#### Задание:
Перепишите без изменений отрывок из текста о выселении жителей Александровки, который открывается словами «Говорят, что мою» и завершается словами «этого везения только.».

#### Текст для чтения:
◇ ◇ ◇

Говорят, что мою практику нельзя применять с ГЕСТАПО. Это ихнее ГПУ. Слава Богу, у нас на фронте такого еще не было.
22. 11. 41. Вчера попала в настоящую и колоссальную неприятность. Но опять кривая вывезла. Надолго ли хватит этого везения только.
Начали выселять людей из Александровки, так как там все время идут бои. Господи, живем на самом фронте. Как вспомнишь – сердце леденеет. Жители Александровки почти исключительно железнодорожники. Они были всегда на привилегированном положении. Каждый имел подсобное и необлагаемое хозяйство: участок земли при собственном доме, коров, коз, пасеки, птицу. Плюс еще так называемые «провизионки» – билеты, дающие право на провоз продуктов из провинции, т.е. так предполагалось. Было же наоборот. Они возили продукты в провинцию и на этом колоссально зарабатывали. Это были своеобразные советские помещики, и жили они так, как и не снилось ни колхозникам, ни единоличникам. Выселяться им не хочется. Все свои продукты и имущество они позарывали в землю. А их непреклонно выселяют и приказывают селиться не ближе, как за 25 километров от Александровки. Они же, конечно, норовят поближе. И самым для них лучшим местом является Пушкин, потому что это и близко, и ходить можно удобно через парки. А они надеются туда ходить за вещами и провизией.

◇ ◇ ◇

#### Записанные данные:
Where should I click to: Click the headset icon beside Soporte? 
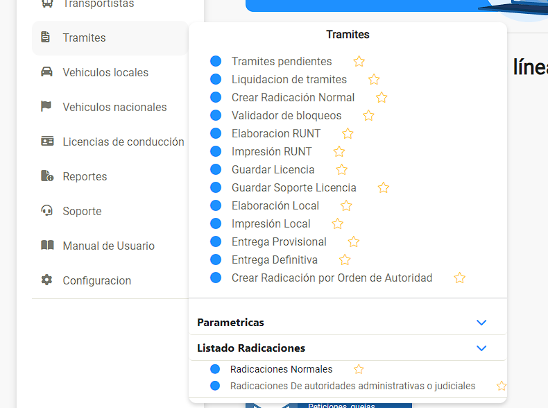pyautogui.click(x=47, y=210)
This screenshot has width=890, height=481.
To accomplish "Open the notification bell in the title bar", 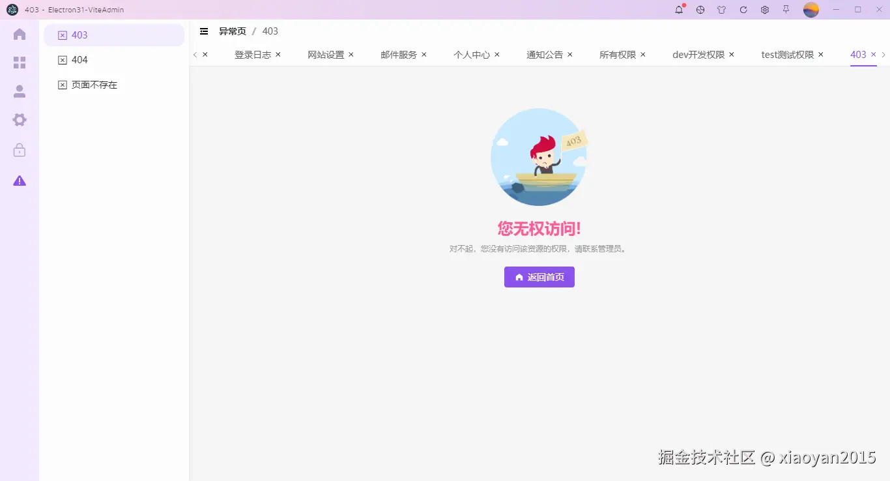I will 678,10.
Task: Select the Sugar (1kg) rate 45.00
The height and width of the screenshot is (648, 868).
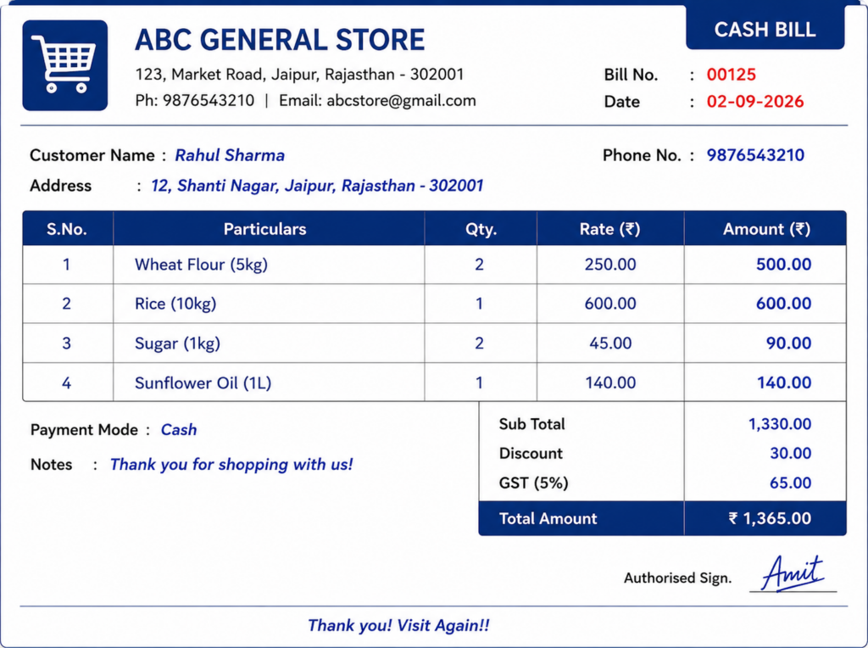Action: [610, 344]
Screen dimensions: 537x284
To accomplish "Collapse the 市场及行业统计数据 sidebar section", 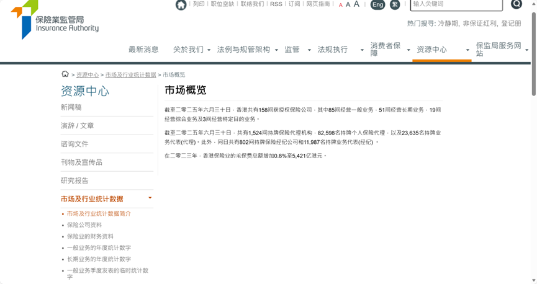I will coord(150,198).
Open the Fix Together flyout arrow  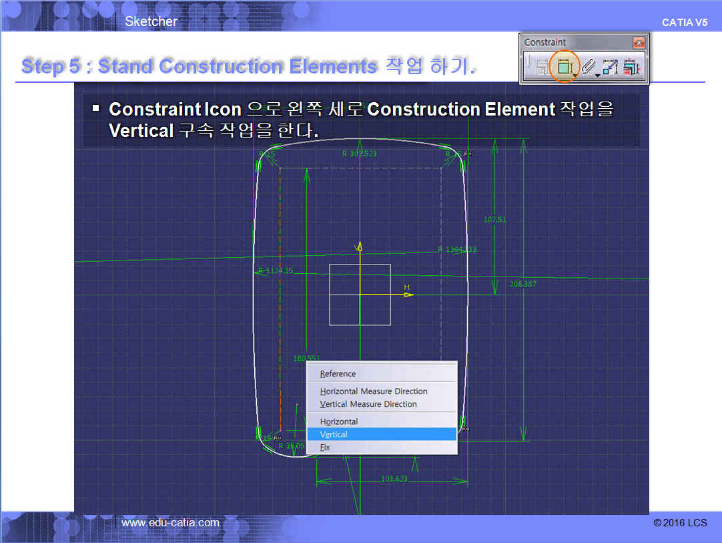(598, 74)
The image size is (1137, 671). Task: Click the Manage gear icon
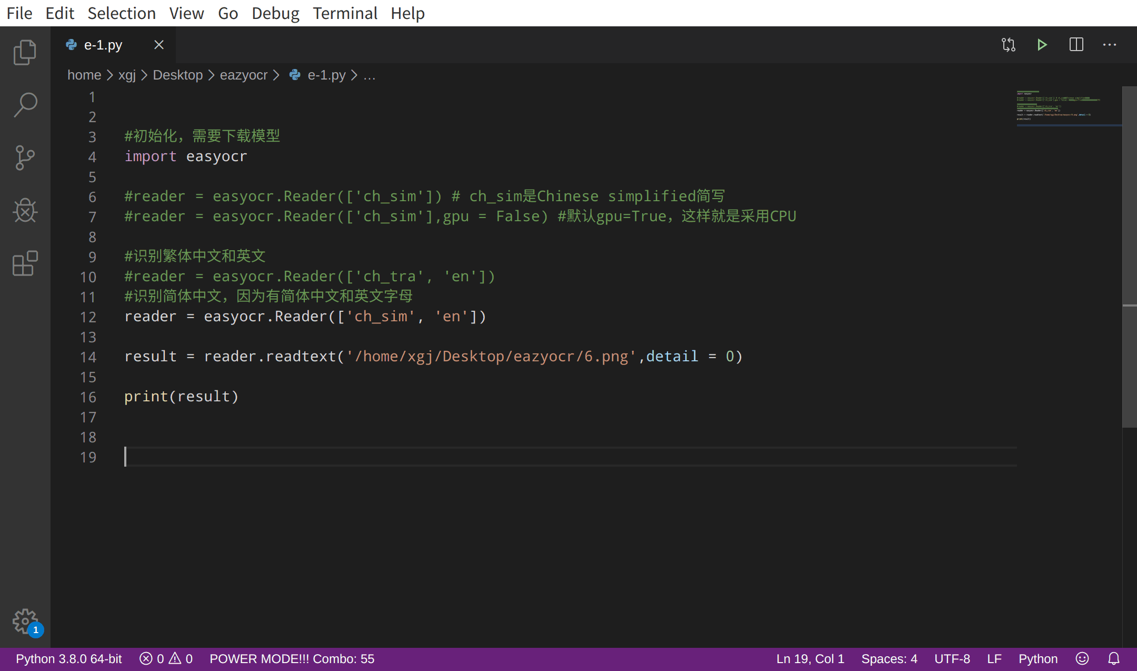click(25, 621)
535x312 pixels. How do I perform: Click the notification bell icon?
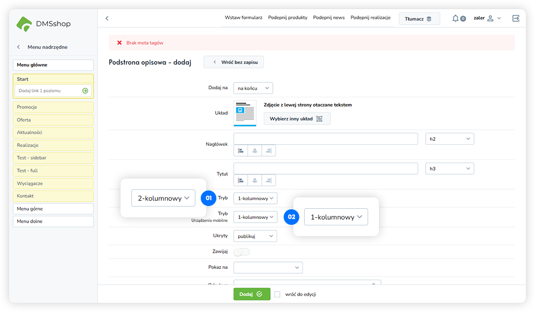click(x=456, y=18)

◇ ◇ ◇

#### Результат выполнения:
Говорят, что мою практику нельзя применять с ГЕСТАПО. Это ихнее ГПУ. Слава Богу, у нас на фронте такого еще не было.
22. 11. 41. Вчера попала в настоящую и колоссальную неприятность. Но опять кривая вывезла. Надолго ли хватит этого везения только.